EXERCISE
Within the listing below, please show every line carrying the string "axis".

THE RECORDS
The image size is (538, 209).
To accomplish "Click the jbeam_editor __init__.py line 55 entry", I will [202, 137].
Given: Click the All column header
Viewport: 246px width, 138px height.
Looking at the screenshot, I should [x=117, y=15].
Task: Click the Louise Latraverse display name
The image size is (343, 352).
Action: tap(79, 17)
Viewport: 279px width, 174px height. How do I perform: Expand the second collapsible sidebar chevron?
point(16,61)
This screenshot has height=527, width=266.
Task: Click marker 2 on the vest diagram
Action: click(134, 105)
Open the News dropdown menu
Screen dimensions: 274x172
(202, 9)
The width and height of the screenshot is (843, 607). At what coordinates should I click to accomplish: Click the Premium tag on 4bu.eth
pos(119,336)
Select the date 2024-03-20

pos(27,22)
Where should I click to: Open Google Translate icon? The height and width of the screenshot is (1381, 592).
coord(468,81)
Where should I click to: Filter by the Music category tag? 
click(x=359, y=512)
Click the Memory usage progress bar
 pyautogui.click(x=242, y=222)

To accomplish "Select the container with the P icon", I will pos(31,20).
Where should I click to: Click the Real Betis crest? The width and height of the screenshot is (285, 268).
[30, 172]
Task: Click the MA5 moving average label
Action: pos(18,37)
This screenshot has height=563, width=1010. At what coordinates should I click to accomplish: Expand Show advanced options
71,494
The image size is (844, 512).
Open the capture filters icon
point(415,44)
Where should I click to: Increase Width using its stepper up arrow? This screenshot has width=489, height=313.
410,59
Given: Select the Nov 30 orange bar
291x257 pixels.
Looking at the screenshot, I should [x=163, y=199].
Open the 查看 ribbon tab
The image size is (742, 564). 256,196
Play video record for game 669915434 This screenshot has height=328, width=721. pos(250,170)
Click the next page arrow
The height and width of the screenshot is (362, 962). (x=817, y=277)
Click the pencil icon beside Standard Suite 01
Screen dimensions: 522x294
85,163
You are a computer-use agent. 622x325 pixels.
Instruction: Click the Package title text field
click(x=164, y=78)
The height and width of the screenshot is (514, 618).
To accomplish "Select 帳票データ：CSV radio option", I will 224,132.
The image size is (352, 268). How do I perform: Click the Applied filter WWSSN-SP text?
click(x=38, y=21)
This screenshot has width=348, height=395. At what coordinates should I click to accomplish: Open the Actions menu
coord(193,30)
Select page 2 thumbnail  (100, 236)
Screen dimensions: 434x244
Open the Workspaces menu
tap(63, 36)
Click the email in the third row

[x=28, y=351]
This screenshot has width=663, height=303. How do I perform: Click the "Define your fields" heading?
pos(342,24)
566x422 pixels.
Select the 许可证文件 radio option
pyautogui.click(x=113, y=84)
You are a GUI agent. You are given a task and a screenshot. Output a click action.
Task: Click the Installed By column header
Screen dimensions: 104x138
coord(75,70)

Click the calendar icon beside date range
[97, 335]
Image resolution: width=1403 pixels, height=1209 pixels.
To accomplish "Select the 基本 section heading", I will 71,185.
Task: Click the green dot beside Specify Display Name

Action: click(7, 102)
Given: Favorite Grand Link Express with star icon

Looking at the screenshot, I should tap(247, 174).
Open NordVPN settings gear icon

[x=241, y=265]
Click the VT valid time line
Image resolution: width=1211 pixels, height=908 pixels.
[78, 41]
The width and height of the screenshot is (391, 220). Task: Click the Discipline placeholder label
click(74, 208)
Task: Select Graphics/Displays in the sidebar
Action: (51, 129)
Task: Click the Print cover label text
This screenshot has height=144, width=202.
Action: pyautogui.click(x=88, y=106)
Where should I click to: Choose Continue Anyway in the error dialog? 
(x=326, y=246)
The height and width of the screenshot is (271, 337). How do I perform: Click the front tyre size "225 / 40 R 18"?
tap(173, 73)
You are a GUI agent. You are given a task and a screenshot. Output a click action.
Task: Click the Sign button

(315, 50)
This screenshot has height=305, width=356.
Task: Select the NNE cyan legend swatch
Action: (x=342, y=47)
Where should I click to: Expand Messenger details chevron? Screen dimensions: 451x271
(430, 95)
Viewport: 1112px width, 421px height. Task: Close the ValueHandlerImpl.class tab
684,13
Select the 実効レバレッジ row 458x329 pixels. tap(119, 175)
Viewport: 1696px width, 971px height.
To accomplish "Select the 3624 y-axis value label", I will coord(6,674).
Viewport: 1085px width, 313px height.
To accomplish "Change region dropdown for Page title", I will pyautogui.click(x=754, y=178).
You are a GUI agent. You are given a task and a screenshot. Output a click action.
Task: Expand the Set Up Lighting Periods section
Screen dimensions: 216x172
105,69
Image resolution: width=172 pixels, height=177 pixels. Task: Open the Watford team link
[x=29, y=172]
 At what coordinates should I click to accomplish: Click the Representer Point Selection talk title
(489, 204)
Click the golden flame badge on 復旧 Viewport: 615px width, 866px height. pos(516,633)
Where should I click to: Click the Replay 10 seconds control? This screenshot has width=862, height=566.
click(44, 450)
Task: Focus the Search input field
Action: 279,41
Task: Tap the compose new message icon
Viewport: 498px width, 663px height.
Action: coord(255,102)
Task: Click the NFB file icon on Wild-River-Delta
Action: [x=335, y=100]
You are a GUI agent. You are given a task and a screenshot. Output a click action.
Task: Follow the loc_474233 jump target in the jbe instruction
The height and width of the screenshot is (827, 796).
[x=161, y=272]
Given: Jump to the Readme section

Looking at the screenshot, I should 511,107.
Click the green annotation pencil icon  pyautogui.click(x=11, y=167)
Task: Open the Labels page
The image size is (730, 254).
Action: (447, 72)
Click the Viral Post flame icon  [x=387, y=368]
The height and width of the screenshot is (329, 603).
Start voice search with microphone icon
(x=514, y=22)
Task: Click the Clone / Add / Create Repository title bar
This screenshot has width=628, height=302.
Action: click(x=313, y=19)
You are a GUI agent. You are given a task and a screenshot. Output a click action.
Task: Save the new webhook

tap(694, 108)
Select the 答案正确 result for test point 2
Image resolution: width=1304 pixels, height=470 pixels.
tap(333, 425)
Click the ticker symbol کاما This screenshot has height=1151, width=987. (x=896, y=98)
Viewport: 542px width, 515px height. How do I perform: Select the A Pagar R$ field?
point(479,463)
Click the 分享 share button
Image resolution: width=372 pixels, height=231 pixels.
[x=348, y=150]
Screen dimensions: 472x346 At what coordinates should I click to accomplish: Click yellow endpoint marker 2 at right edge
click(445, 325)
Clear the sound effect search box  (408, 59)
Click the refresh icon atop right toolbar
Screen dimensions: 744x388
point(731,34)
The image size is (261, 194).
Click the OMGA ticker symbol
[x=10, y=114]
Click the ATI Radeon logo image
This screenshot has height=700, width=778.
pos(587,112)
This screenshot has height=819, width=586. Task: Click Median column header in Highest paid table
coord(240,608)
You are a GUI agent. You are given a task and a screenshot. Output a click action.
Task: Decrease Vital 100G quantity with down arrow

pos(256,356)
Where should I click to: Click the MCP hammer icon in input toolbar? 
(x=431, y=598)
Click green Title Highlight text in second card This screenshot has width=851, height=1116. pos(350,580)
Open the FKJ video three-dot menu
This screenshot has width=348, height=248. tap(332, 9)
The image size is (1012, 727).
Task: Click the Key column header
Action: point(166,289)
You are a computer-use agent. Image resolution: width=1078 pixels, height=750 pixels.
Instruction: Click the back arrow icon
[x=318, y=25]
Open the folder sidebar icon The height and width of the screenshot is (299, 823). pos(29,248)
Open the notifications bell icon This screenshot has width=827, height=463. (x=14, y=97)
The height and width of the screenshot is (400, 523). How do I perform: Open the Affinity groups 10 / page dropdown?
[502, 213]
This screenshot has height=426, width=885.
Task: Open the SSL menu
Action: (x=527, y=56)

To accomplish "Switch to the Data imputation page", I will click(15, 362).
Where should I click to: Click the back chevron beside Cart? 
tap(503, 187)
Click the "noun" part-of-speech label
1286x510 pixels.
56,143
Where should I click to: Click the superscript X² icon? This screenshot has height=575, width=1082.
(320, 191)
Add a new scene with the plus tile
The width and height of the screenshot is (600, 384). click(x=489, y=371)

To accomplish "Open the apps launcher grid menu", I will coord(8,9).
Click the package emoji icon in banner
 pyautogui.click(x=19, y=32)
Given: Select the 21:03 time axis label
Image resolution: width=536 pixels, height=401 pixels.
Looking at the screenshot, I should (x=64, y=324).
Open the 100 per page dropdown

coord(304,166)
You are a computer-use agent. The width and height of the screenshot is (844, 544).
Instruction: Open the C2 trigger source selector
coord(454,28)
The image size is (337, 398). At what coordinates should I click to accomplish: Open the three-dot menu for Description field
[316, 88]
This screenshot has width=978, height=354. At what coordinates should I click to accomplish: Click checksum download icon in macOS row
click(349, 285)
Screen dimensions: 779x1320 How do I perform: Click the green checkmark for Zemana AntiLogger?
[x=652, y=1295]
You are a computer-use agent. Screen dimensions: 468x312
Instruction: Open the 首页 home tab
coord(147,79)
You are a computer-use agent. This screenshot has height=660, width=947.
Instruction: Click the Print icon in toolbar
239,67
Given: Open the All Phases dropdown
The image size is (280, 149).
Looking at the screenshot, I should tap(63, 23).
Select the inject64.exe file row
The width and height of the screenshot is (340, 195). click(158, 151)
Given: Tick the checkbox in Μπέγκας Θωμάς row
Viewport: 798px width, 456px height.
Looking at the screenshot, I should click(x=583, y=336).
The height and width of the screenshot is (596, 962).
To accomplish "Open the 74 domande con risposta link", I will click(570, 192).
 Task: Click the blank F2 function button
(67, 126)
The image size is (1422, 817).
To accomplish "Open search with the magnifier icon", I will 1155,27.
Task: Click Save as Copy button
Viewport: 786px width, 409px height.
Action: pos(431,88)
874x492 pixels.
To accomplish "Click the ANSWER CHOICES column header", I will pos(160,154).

PROBLEM SOLUTION
To accomplish "Select the 3624 y-axis value label", I will coord(6,674).
Given: Select the 21:03 time axis label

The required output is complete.